Pixel coordinate grounding data
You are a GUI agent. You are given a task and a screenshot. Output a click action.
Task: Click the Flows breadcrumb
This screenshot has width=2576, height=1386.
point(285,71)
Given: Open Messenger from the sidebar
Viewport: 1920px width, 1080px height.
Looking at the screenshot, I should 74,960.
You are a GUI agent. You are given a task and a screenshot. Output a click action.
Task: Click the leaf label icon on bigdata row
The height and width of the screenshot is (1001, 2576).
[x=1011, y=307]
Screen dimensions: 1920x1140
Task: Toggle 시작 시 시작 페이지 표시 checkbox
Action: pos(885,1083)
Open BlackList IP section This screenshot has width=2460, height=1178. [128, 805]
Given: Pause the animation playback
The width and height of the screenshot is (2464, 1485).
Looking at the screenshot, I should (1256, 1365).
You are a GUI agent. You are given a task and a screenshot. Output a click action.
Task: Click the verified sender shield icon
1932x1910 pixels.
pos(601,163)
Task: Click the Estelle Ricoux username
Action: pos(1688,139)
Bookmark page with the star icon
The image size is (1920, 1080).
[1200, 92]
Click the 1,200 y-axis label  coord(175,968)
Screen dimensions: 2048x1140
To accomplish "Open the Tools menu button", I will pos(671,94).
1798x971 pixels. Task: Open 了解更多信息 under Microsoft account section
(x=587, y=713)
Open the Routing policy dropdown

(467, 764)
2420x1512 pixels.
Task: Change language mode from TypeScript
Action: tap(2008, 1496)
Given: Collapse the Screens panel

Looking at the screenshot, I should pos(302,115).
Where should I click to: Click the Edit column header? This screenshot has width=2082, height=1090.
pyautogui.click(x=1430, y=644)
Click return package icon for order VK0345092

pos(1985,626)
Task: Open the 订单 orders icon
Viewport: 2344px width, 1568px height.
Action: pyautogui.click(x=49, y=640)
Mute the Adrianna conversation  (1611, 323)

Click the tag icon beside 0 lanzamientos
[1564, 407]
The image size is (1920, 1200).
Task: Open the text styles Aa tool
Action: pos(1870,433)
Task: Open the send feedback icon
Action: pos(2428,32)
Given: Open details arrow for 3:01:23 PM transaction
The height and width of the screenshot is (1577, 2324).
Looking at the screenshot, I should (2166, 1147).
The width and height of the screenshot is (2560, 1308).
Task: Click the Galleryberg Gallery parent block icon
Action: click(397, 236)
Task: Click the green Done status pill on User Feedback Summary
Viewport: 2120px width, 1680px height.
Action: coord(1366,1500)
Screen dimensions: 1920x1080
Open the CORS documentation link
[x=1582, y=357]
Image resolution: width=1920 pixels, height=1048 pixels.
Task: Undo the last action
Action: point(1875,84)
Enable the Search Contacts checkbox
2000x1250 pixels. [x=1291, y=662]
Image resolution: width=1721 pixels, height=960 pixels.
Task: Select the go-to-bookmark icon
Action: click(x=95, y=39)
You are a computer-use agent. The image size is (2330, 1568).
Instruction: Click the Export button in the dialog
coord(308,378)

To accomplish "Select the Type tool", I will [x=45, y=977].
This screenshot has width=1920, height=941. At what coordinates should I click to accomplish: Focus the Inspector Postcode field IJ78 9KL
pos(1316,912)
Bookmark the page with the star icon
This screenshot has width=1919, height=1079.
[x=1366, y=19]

## Work to be completed
Your reply should repeat the entries above in full, with every character intact.

## Written reply
You are a GUI agent. You are given a task and a screenshot. Output a click action.
Task: Click the Flows breadcrumb
This screenshot has width=2576, height=1386.
point(285,71)
Given: Open Messenger from the sidebar
Viewport: 1920px width, 1080px height.
Looking at the screenshot, I should 74,960.
You are a GUI agent. You are given a task and a screenshot. Output a click action.
Task: Click the leaf label icon on bigdata row
The height and width of the screenshot is (1001, 2576).
[x=1011, y=307]
Screen dimensions: 1920x1140
Task: Toggle 시작 시 시작 페이지 표시 checkbox
Action: pos(885,1083)
Open BlackList IP section This screenshot has width=2460, height=1178. [128, 805]
Given: Pause the animation playback
The width and height of the screenshot is (2464, 1485).
Looking at the screenshot, I should (1256, 1365).
You are a GUI agent. You are given a task and a screenshot. Output a click action.
Task: Click the verified sender shield icon
1932x1910 pixels.
pos(601,163)
Task: Click the Estelle Ricoux username
Action: pos(1688,139)
Bookmark page with the star icon
The image size is (1920, 1080).
[1200, 92]
Click the 1,200 y-axis label  coord(175,968)
Screen dimensions: 2048x1140
To accomplish "Open the Tools menu button", I will pos(671,94).
1798x971 pixels. Task: Open 了解更多信息 under Microsoft account section
(x=587, y=713)
Open the Routing policy dropdown

(467, 764)
2420x1512 pixels.
Task: Change language mode from TypeScript
Action: tap(2008, 1496)
Given: Collapse the Screens panel

Looking at the screenshot, I should pos(302,115).
Where should I click to: Click the Edit column header? This screenshot has width=2082, height=1090.
pyautogui.click(x=1430, y=644)
Click return package icon for order VK0345092

pos(1985,626)
Task: Open the 订单 orders icon
Viewport: 2344px width, 1568px height.
Action: pyautogui.click(x=49, y=640)
Mute the Adrianna conversation  (1611, 323)

Click the tag icon beside 0 lanzamientos
[1564, 407]
The image size is (1920, 1200).
Task: Open the text styles Aa tool
Action: pos(1870,433)
Task: Open the send feedback icon
Action: pos(2428,32)
Given: Open details arrow for 3:01:23 PM transaction
The height and width of the screenshot is (1577, 2324).
Looking at the screenshot, I should (2166, 1147).
The width and height of the screenshot is (2560, 1308).
Task: Click the Galleryberg Gallery parent block icon
Action: click(397, 236)
Task: Click the green Done status pill on User Feedback Summary
Viewport: 2120px width, 1680px height.
Action: coord(1366,1500)
Screen dimensions: 1920x1080
Open the CORS documentation link
[x=1582, y=357]
Image resolution: width=1920 pixels, height=1048 pixels.
Task: Undo the last action
Action: point(1875,84)
Enable the Search Contacts checkbox
2000x1250 pixels. [x=1291, y=662]
Image resolution: width=1721 pixels, height=960 pixels.
Task: Select the go-to-bookmark icon
Action: click(x=95, y=39)
You are a computer-use agent. The image size is (2330, 1568).
Instruction: Click the Export button in the dialog
coord(308,378)

To accomplish "Select the Type tool", I will [x=45, y=977].
This screenshot has width=1920, height=941. At what coordinates should I click to accomplish: Focus the Inspector Postcode field IJ78 9KL
pos(1316,912)
Bookmark the page with the star icon
This screenshot has width=1919, height=1079.
[x=1366, y=19]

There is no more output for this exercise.